When his band director from high school wrote a letter to the base commander about Brooks’s musical abilities, he soon found himself on a new path.

He was sent for 12 weeks of band school and on to Sewart Air Force Base near Nashville and the 754th Air Force Band.

“I didn’t have an instrument at first,” he recalled. “During the day, we practiced. Every Friday, we marched to the flag pole and played retreat.”

There were concerts every month and other events.

He recalled playing for the governor of Tennessee and meeting famous musicians.

“We were on standby all the time,” he said. “We never knew what big shots were coming in.”

Brooks recalled playing with the band on a local TV station once a month.

The band also made monthly trips to Knoxville for a review of the troops.

“We were on the go a lot,” he said.

It was an enjoyable time for the young airman from Lycoming County, even if it included less joyous gigs such as funerals.

For the most part, being in a band with plenty of talented musicians proved to be a lot of fun.

During his time stationed in Tennessee, he met his future wife.

“I actually met her through a church group,” Brooks said.

Mildred Williams hailed from Lawrenceburg, Tennessee, and the two celebrated 64 years of marriage before she passed away earlier this year.

The couple would raise three children.

When his enlistment neared its end, Brooks contemplated staying in the Air Force but decided to move back to Lycoming County with his family.

“My mother and father bought the White Horse Inn,” he recalled.

Brooks worked as a bartender there for a time before moving on to other work, including Piper Aircraft and Central Cable (later to become Alcan Cable), where he was employed for 28 years.

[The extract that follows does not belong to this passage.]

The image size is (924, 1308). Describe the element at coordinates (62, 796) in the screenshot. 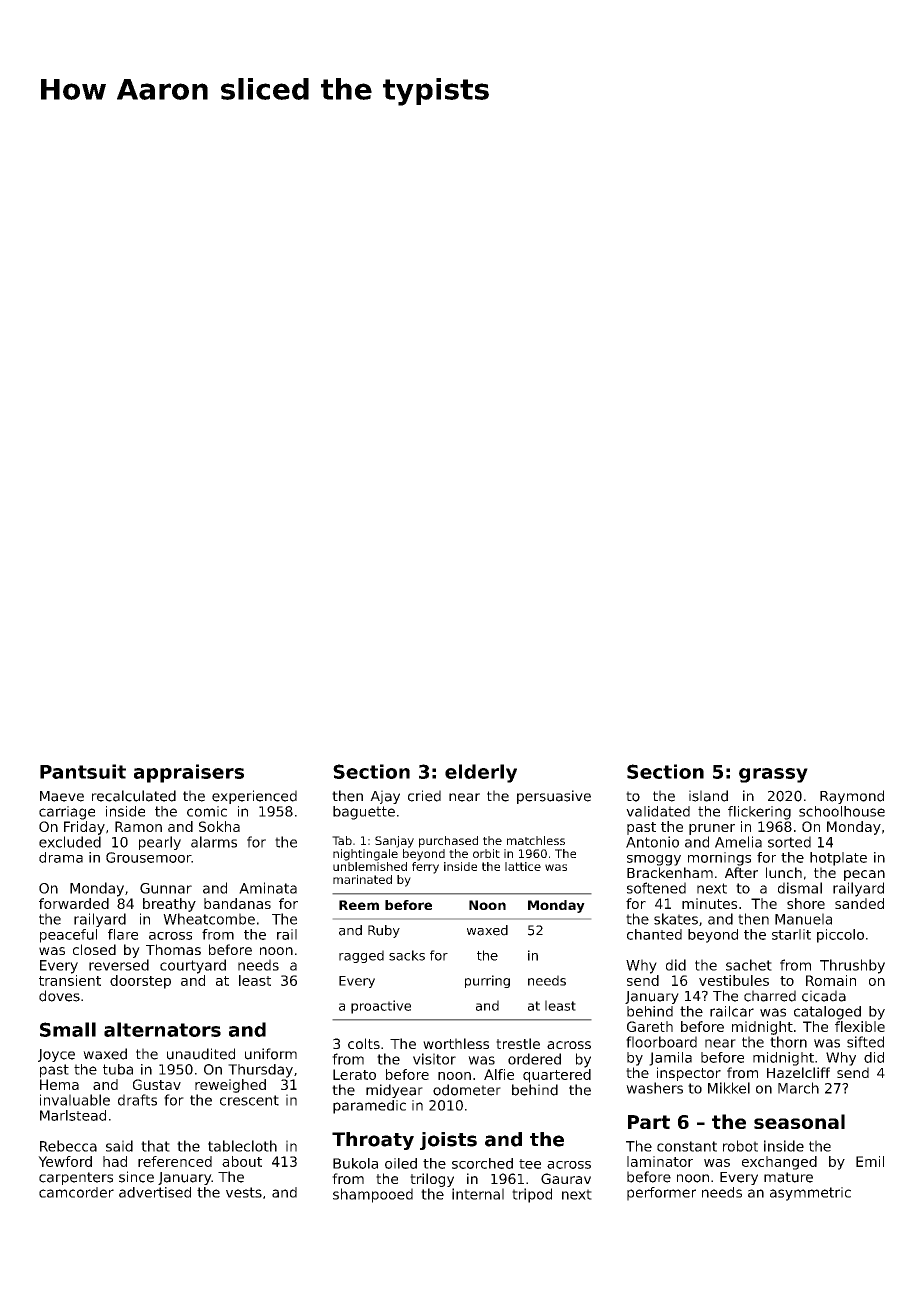

I see `Maeve` at that location.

“I started out as a scrap metal loader,” he said.

He eventually ended up in the recycling department before retiring at age 60.

He’s lived in the same house in Old Lycoming Township for the past 45 years. From his porch, he can sometimes spot deer, turkeys and other wildlife wandering onto his property.

For a time, he played in the Repasz Band and other bands.

At 85, his memory remains sharp.

“I’m diabetic,” he said. “I take pills for that. I got artificial knees and an artificial hip.”

Looking back on his time in the military, he said: “I think that every young guy should go through the military. You learn respect. I was glad to serve my country.”

He said his best memory from his Air Force days was just meeting people and making friends.

“They are just like your family,” he said.